Please copy out every line of the listing below in which the word "option" appears.
────────
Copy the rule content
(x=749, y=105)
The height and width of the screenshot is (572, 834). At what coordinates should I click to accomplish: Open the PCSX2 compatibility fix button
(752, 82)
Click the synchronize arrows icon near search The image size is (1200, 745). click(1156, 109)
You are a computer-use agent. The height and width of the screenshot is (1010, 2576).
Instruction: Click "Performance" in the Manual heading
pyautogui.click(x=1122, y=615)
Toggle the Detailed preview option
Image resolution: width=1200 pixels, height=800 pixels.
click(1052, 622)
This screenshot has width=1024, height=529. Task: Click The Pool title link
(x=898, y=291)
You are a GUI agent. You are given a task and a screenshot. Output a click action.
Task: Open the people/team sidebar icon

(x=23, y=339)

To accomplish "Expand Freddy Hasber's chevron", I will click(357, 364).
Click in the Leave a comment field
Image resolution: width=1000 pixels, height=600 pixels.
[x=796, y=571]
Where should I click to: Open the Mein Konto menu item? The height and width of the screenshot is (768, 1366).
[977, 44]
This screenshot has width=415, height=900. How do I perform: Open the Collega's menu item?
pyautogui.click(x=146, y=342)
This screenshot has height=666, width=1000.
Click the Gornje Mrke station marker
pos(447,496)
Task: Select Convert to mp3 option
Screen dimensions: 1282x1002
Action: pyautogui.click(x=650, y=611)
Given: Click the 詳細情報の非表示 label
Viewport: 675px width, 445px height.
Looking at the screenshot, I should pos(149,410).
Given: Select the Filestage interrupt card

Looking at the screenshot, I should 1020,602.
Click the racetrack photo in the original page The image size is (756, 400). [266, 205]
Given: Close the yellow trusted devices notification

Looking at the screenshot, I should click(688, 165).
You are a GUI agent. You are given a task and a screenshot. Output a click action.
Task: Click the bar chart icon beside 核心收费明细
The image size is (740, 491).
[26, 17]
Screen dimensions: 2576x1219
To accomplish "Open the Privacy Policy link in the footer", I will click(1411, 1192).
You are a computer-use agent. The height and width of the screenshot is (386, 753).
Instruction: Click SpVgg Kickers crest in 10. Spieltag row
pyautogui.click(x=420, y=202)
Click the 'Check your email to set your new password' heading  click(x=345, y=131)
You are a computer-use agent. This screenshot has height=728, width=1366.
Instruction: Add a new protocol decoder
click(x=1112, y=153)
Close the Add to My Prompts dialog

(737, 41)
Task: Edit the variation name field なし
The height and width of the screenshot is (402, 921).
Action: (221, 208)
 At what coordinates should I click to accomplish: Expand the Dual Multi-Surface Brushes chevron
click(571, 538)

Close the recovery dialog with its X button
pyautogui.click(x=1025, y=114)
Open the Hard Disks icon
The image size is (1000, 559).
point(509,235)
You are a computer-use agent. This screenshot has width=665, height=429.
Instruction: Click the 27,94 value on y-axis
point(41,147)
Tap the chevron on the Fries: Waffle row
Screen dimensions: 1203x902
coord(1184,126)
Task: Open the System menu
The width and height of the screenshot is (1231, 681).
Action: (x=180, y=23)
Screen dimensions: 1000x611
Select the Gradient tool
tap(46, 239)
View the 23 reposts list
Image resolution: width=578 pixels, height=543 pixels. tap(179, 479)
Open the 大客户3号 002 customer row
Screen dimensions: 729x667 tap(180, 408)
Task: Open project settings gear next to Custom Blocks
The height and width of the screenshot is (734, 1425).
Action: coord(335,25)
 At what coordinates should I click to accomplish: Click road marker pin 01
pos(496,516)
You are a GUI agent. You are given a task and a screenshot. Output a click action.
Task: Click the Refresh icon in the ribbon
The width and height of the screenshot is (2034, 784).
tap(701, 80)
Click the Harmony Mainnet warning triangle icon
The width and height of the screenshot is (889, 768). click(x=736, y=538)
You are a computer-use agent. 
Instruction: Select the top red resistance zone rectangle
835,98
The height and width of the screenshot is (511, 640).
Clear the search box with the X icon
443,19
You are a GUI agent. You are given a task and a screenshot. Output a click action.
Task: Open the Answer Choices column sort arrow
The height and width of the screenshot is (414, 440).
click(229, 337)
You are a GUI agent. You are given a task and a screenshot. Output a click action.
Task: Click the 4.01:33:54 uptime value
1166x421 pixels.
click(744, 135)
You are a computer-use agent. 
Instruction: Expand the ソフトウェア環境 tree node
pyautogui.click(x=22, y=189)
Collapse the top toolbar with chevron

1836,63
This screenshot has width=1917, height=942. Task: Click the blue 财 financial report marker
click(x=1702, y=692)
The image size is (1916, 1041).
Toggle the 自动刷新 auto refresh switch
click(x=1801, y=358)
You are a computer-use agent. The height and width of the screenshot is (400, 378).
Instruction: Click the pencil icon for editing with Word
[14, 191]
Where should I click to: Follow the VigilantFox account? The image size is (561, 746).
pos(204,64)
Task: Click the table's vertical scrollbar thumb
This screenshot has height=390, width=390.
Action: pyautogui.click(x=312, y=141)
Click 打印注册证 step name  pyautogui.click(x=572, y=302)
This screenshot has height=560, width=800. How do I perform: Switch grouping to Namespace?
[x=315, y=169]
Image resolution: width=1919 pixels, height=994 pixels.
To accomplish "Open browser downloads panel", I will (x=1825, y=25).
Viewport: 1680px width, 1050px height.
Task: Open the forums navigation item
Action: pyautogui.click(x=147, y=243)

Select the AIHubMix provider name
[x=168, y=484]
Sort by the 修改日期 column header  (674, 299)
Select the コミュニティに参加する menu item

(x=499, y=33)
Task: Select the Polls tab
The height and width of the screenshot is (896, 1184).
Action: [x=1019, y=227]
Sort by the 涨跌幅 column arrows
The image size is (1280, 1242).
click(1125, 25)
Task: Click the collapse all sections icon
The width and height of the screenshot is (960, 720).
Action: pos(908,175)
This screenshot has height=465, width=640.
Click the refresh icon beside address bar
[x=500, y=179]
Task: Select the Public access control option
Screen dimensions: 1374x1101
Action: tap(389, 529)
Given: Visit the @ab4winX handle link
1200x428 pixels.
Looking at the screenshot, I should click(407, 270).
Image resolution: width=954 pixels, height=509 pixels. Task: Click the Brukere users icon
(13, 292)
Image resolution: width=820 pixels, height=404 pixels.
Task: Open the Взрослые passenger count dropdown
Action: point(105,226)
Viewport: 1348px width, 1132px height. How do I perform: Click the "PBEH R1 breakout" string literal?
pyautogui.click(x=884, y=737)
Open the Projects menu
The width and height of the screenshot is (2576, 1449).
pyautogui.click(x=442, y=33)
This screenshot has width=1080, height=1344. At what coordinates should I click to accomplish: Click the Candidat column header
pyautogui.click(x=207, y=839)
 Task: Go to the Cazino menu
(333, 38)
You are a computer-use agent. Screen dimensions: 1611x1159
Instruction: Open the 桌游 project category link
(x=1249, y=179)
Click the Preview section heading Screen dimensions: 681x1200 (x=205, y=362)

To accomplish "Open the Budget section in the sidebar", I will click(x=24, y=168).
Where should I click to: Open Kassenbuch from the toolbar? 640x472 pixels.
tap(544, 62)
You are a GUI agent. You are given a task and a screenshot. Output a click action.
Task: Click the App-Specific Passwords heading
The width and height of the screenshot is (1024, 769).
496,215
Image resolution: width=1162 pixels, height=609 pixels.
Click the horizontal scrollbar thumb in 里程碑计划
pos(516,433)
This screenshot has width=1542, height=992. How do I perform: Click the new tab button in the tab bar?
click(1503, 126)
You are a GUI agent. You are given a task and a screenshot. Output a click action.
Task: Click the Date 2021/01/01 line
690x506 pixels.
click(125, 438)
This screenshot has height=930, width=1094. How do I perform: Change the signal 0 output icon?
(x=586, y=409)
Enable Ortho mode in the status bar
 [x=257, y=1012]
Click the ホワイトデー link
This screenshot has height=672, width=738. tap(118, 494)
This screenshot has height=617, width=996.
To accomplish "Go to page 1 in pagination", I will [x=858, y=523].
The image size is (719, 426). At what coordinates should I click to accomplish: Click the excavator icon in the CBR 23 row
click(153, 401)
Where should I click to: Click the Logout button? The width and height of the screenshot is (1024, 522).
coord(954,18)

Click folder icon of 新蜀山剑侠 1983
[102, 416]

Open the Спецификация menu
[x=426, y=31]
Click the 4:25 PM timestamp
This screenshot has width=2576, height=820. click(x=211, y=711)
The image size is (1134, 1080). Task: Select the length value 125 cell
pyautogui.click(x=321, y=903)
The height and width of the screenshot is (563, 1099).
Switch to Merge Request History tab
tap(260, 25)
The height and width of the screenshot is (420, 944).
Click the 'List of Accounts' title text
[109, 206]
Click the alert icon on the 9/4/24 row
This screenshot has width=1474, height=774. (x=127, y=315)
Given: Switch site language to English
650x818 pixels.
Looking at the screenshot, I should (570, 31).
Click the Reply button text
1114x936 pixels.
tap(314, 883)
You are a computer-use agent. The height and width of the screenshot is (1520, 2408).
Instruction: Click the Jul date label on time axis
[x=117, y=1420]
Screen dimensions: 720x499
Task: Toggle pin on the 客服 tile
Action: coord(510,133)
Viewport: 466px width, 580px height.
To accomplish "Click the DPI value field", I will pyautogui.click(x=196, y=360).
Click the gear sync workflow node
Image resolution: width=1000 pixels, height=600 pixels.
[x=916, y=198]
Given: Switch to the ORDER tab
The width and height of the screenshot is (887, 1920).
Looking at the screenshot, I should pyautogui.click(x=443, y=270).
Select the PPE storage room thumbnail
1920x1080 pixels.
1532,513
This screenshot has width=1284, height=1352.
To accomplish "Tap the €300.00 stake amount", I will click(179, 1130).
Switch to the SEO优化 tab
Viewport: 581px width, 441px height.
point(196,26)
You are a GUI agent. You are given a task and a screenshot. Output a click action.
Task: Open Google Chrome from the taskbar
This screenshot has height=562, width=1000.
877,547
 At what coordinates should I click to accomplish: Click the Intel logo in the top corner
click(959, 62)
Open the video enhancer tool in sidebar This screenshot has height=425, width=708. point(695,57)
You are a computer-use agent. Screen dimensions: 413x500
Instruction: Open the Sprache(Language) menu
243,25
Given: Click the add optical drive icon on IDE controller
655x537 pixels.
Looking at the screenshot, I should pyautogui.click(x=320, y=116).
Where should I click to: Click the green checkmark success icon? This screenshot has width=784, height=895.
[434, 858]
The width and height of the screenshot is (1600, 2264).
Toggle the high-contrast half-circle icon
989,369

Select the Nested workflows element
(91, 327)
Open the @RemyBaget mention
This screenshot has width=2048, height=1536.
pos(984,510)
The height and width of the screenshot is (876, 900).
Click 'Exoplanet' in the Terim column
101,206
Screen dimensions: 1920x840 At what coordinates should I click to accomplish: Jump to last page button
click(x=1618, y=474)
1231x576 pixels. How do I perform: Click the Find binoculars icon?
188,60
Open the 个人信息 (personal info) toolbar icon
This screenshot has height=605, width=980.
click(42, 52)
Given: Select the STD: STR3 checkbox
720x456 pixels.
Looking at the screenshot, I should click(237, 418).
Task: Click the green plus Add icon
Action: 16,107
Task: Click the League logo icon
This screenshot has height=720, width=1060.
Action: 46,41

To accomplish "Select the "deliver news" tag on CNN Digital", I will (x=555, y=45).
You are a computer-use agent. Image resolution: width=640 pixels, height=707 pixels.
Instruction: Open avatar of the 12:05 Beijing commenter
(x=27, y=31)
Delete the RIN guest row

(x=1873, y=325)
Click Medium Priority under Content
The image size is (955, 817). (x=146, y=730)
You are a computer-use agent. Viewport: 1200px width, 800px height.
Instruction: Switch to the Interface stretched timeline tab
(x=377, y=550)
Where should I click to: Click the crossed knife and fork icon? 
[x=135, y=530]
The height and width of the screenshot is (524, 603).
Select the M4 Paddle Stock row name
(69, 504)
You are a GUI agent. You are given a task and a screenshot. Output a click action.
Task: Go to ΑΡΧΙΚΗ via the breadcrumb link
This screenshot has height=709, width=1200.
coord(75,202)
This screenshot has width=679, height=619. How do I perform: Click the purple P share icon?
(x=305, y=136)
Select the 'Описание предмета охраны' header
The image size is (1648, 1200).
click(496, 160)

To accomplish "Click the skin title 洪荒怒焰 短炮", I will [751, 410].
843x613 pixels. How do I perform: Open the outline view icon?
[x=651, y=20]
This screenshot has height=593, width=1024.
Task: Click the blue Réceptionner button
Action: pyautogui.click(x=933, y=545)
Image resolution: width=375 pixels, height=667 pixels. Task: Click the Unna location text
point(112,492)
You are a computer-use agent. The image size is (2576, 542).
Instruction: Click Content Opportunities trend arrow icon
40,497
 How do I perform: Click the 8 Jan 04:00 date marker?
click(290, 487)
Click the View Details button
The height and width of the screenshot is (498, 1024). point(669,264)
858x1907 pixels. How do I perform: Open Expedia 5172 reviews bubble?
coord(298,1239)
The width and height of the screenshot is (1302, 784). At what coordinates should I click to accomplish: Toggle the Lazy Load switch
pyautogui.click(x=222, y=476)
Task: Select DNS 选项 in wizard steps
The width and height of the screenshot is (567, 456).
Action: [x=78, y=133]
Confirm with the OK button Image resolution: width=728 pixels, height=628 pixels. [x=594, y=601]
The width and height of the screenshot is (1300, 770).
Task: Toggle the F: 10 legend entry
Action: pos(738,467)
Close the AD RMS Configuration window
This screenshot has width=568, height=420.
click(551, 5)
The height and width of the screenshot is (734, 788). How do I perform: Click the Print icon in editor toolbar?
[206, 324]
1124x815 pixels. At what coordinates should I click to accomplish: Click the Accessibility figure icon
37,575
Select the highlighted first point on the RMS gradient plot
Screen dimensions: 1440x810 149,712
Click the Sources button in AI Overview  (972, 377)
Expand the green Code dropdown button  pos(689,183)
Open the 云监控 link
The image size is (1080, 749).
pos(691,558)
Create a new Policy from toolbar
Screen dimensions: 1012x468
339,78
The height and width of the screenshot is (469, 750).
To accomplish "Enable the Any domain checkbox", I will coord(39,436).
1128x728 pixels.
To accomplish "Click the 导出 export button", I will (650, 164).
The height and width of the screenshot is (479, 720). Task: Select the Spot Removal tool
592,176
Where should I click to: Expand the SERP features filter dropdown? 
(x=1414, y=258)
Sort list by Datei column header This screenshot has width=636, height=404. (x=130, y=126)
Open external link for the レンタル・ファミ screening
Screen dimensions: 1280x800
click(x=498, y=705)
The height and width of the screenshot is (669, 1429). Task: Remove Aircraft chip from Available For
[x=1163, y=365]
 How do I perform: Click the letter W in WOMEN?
────────
### ANSWER BOX
Toggle the Detailed preview option
Task: Select Convert to mp3 option
Task: Select the Public access control option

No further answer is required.